▶ [Do this]
Copy out every line of the entries below word for word, leaving out the pictures.

▶ [Given records]
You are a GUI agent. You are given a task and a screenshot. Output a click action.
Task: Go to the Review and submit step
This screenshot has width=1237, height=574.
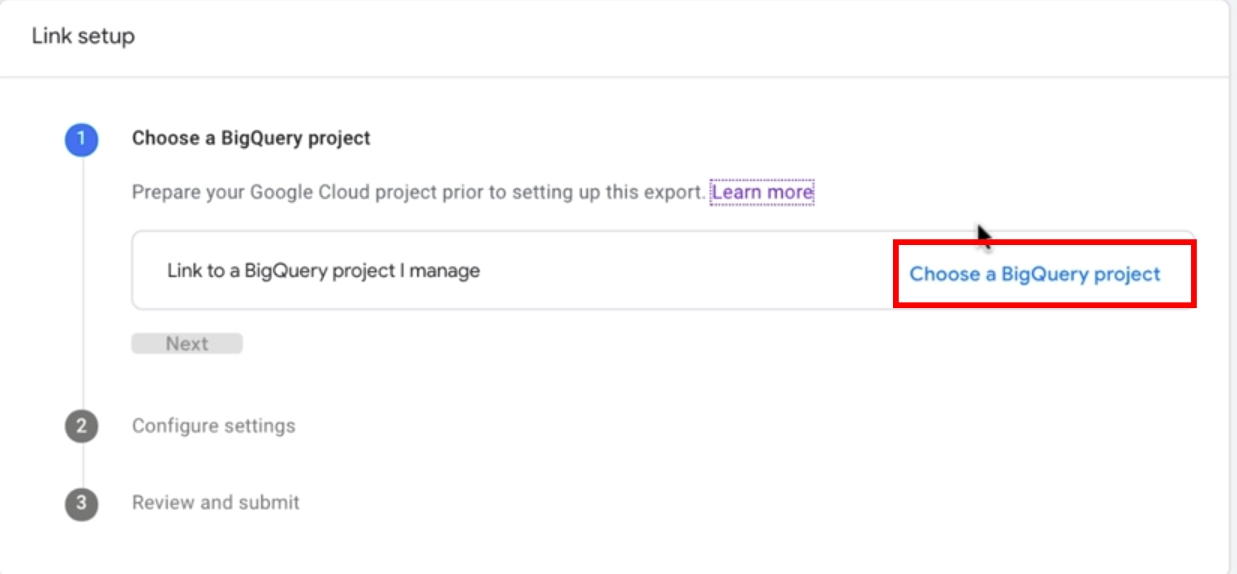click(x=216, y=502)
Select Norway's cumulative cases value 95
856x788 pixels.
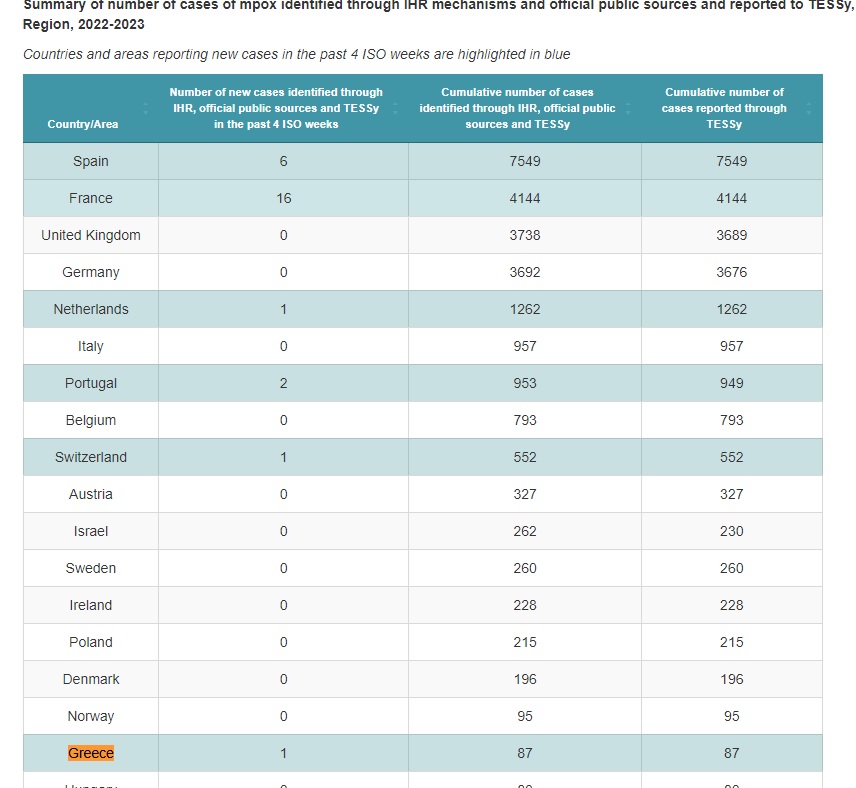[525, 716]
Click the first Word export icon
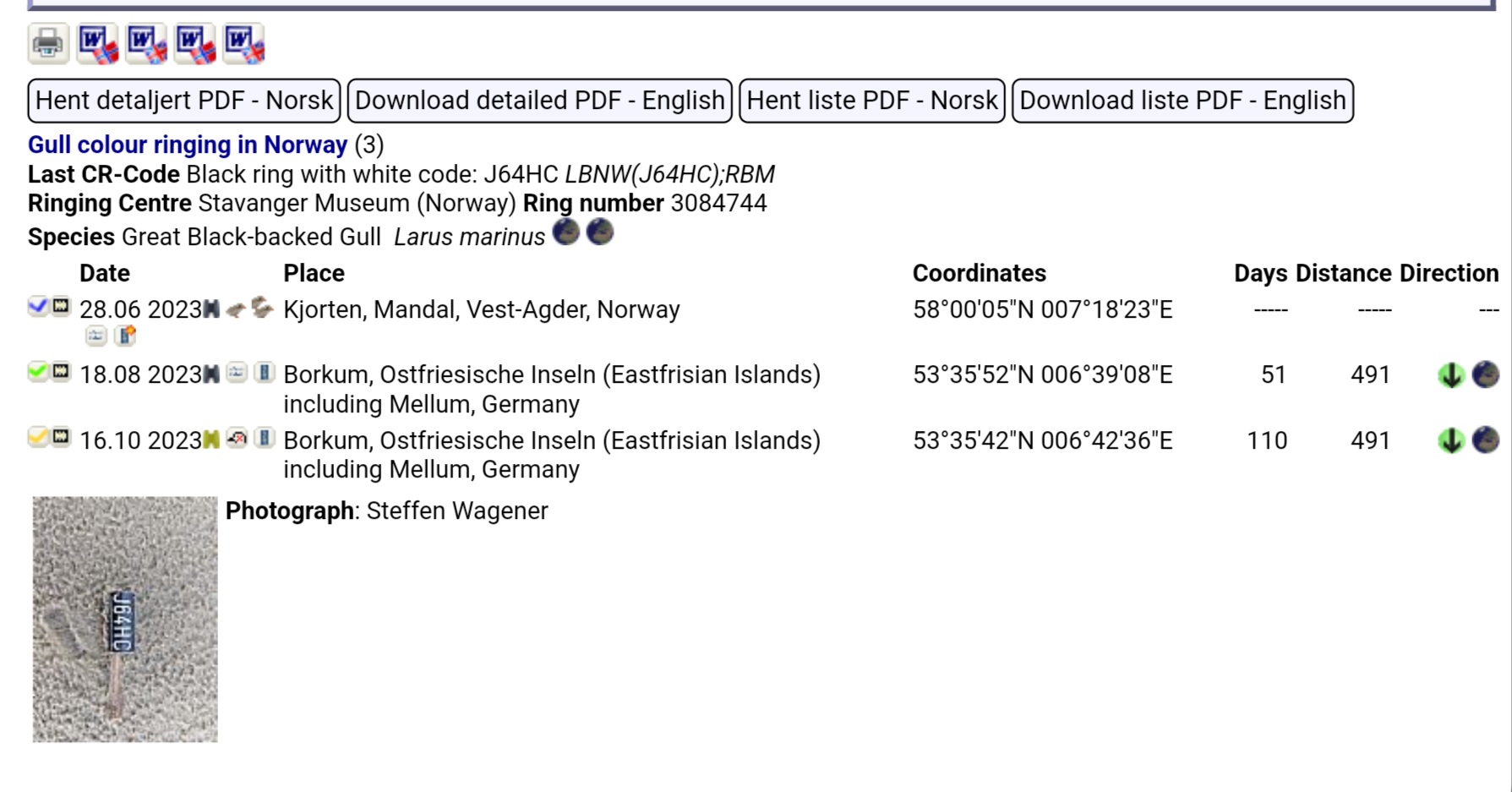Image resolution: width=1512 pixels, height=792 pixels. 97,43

▶ [Correct answer]
You are a GUI agent. You are given a task and a screenshot. Output a click action.
Task: Go to the Review and submit step
This screenshot has width=1237, height=574.
click(x=216, y=502)
Select Norway's cumulative cases value 95
856x788 pixels.
[525, 716]
Click the first Word export icon
Image resolution: width=1512 pixels, height=792 pixels. 97,43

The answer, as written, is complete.